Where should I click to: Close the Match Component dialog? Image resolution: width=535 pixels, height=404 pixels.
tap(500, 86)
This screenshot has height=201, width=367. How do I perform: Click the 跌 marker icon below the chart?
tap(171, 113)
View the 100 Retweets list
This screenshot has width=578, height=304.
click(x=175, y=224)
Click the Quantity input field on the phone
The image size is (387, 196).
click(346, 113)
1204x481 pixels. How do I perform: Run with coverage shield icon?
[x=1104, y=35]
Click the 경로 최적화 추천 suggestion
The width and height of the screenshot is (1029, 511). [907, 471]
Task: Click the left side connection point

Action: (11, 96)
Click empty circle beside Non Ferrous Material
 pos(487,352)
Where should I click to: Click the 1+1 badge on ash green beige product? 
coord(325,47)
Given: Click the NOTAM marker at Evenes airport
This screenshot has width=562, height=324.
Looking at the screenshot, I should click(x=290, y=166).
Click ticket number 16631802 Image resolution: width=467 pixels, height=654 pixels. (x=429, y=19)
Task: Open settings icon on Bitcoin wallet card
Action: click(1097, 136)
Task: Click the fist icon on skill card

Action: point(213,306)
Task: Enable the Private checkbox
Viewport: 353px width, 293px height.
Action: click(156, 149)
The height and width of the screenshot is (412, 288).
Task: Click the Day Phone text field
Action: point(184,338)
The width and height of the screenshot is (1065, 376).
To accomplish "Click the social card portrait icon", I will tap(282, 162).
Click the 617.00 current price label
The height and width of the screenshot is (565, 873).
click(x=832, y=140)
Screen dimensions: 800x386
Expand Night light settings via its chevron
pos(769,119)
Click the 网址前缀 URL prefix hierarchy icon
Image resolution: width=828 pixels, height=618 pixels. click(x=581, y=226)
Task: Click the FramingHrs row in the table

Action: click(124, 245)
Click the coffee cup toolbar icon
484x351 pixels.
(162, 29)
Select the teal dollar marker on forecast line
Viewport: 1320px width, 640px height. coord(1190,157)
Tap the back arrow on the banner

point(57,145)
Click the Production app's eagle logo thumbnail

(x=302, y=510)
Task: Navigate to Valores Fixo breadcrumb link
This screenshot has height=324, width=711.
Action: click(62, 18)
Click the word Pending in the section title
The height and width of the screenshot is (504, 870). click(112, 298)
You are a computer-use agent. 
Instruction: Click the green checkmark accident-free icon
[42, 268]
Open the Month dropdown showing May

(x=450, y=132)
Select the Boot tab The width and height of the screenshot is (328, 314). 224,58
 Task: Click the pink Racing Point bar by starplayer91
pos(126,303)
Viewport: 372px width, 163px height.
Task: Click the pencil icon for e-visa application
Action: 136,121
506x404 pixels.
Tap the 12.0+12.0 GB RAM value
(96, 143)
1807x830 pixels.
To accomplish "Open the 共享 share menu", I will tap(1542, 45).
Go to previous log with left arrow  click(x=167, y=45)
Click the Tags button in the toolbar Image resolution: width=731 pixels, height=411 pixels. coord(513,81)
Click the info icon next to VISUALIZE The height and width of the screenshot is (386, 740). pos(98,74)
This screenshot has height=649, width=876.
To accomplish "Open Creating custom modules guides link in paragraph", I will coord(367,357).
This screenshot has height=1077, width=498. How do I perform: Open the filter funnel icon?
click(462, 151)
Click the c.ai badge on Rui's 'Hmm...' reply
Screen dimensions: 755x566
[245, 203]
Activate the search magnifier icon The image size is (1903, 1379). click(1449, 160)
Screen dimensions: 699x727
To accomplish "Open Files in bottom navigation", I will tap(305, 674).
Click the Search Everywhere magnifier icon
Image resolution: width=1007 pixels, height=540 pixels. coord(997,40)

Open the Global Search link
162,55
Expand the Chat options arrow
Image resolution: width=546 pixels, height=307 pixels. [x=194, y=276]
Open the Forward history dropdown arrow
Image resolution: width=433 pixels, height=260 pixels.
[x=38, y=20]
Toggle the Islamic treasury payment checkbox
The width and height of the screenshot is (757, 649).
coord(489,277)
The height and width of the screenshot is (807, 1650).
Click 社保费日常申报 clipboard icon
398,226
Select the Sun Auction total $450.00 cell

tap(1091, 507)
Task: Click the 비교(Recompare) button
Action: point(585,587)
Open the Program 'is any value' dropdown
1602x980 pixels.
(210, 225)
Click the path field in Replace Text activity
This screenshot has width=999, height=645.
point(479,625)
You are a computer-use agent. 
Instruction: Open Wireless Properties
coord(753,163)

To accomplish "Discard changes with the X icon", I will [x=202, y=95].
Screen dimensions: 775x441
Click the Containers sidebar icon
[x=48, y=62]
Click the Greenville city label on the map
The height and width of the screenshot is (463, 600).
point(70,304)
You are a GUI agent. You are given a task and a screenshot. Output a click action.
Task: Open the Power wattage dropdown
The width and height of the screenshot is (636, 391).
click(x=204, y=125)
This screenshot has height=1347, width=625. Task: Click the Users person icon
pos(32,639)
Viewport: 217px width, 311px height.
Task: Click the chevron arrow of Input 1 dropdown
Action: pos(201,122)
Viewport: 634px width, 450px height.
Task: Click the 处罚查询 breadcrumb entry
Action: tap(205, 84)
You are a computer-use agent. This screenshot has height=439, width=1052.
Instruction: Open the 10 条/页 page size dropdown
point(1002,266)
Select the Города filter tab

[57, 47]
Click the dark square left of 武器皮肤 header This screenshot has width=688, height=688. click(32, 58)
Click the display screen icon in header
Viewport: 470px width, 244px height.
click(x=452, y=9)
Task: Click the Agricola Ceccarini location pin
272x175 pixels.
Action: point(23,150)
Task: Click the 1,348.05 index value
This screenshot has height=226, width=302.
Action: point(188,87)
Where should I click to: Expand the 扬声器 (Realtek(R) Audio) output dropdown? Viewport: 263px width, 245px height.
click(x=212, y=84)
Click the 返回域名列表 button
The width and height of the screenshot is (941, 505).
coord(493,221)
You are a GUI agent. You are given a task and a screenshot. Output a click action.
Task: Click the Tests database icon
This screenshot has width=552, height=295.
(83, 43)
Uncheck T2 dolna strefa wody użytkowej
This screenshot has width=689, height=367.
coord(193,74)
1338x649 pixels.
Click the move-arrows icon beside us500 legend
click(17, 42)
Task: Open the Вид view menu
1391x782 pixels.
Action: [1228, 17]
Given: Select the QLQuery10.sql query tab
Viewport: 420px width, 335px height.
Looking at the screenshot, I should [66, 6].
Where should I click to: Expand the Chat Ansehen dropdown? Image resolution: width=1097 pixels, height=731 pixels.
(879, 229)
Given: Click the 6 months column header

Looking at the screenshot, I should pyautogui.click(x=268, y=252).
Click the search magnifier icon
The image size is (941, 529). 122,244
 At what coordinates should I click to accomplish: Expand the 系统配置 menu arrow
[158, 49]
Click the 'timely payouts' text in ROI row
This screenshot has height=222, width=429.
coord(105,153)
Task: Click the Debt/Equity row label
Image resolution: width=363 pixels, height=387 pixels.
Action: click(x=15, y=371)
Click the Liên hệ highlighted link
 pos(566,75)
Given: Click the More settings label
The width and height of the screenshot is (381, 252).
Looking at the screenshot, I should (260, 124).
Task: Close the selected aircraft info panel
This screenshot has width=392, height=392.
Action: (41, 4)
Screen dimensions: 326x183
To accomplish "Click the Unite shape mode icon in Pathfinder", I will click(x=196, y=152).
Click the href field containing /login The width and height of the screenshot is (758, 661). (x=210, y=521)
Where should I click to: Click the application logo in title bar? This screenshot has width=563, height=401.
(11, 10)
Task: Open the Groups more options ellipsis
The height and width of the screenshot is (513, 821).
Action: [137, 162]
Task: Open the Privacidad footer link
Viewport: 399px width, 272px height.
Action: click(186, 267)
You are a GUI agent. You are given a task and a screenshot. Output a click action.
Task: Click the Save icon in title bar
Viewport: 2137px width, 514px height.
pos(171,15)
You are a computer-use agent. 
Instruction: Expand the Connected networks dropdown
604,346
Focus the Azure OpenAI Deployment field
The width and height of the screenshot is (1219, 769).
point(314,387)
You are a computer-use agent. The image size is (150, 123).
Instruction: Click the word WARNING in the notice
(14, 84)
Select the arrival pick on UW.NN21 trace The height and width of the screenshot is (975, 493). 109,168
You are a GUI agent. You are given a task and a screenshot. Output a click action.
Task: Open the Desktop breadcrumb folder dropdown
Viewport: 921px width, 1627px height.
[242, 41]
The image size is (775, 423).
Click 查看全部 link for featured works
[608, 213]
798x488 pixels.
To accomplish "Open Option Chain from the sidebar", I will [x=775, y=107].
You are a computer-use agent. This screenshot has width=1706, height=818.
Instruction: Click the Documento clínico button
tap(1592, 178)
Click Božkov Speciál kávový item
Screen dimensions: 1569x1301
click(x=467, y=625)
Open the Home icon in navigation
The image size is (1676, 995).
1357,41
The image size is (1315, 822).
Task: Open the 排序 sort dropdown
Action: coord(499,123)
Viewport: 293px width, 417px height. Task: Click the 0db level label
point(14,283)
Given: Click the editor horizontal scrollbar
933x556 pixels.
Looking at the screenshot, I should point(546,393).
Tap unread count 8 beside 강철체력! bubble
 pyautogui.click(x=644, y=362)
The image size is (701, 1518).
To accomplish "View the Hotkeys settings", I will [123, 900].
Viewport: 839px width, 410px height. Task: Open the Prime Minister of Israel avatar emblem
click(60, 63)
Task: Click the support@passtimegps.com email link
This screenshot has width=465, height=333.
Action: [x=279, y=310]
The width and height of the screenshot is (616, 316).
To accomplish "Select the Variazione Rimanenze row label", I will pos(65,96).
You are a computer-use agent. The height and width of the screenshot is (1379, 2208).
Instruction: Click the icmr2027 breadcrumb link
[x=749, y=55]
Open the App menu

------------------------------------------------------------

* **Exercise instructions**
Rewrite the rows starting with the line containing "1807x830 pixels." and going on through the line containing "Click the info", switching "toolbar" to "header" and leaving everything else unchanged.

* **Answer to the problem**
1807x830 pixels.
To accomplish "Open the 共享 share menu", I will tap(1542, 45).
Go to previous log with left arrow  click(x=167, y=45)
Click the Tags button in the header Image resolution: width=731 pixels, height=411 pixels. coord(513,81)
Click the info icon next to VISUALIZE The height and width of the screenshot is (386, 740). pos(98,74)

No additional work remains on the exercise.